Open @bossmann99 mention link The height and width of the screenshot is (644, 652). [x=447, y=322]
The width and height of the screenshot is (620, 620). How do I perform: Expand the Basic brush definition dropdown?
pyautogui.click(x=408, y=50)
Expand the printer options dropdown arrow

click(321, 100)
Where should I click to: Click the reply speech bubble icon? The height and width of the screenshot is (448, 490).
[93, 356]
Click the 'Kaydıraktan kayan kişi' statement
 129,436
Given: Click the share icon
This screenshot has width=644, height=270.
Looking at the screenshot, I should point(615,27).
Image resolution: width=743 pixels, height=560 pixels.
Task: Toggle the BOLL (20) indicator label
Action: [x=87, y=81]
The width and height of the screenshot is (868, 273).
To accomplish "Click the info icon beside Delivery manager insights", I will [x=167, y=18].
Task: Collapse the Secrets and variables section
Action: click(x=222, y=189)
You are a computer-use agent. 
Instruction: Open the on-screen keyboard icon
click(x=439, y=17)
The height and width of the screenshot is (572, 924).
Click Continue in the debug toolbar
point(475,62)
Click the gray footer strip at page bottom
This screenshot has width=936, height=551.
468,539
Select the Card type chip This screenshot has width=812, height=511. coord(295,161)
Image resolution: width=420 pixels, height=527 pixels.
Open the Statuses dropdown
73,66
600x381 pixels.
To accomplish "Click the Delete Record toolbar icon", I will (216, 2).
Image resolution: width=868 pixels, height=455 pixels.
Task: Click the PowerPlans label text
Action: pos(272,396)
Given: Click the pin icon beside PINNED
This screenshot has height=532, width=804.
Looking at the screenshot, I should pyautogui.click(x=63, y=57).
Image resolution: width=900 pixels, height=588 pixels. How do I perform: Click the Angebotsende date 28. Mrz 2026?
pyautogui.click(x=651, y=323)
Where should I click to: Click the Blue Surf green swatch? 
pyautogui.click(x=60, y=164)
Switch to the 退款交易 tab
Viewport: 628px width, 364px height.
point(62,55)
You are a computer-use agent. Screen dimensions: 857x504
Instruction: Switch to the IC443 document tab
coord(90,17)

____________________

The records above are to be duplicated word for word.

Solution:
Open @bossmann99 mention link The height and width of the screenshot is (644, 652). [x=447, y=322]
The width and height of the screenshot is (620, 620). How do I perform: Expand the Basic brush definition dropdown?
pyautogui.click(x=408, y=50)
Expand the printer options dropdown arrow

click(321, 100)
Where should I click to: Click the reply speech bubble icon? The height and width of the screenshot is (448, 490).
[93, 356]
Click the 'Kaydıraktan kayan kişi' statement
 129,436
Given: Click the share icon
This screenshot has width=644, height=270.
Looking at the screenshot, I should point(615,27).
Image resolution: width=743 pixels, height=560 pixels.
Task: Toggle the BOLL (20) indicator label
Action: [x=87, y=81]
The width and height of the screenshot is (868, 273).
To accomplish "Click the info icon beside Delivery manager insights", I will [x=167, y=18].
Task: Collapse the Secrets and variables section
Action: click(x=222, y=189)
You are a computer-use agent. 
Instruction: Open the on-screen keyboard icon
click(x=439, y=17)
The height and width of the screenshot is (572, 924).
Click Continue in the debug toolbar
point(475,62)
Click the gray footer strip at page bottom
This screenshot has width=936, height=551.
468,539
Select the Card type chip This screenshot has width=812, height=511. coord(295,161)
Image resolution: width=420 pixels, height=527 pixels.
Open the Statuses dropdown
73,66
600x381 pixels.
To accomplish "Click the Delete Record toolbar icon", I will (216, 2).
Image resolution: width=868 pixels, height=455 pixels.
Task: Click the PowerPlans label text
Action: pos(272,396)
Given: Click the pin icon beside PINNED
This screenshot has height=532, width=804.
Looking at the screenshot, I should pyautogui.click(x=63, y=57).
Image resolution: width=900 pixels, height=588 pixels. How do I perform: Click the Angebotsende date 28. Mrz 2026?
pyautogui.click(x=651, y=323)
Where should I click to: Click the Blue Surf green swatch? 
pyautogui.click(x=60, y=164)
Switch to the 退款交易 tab
Viewport: 628px width, 364px height.
point(62,55)
You are a computer-use agent. Screen dimensions: 857x504
Instruction: Switch to the IC443 document tab
coord(90,17)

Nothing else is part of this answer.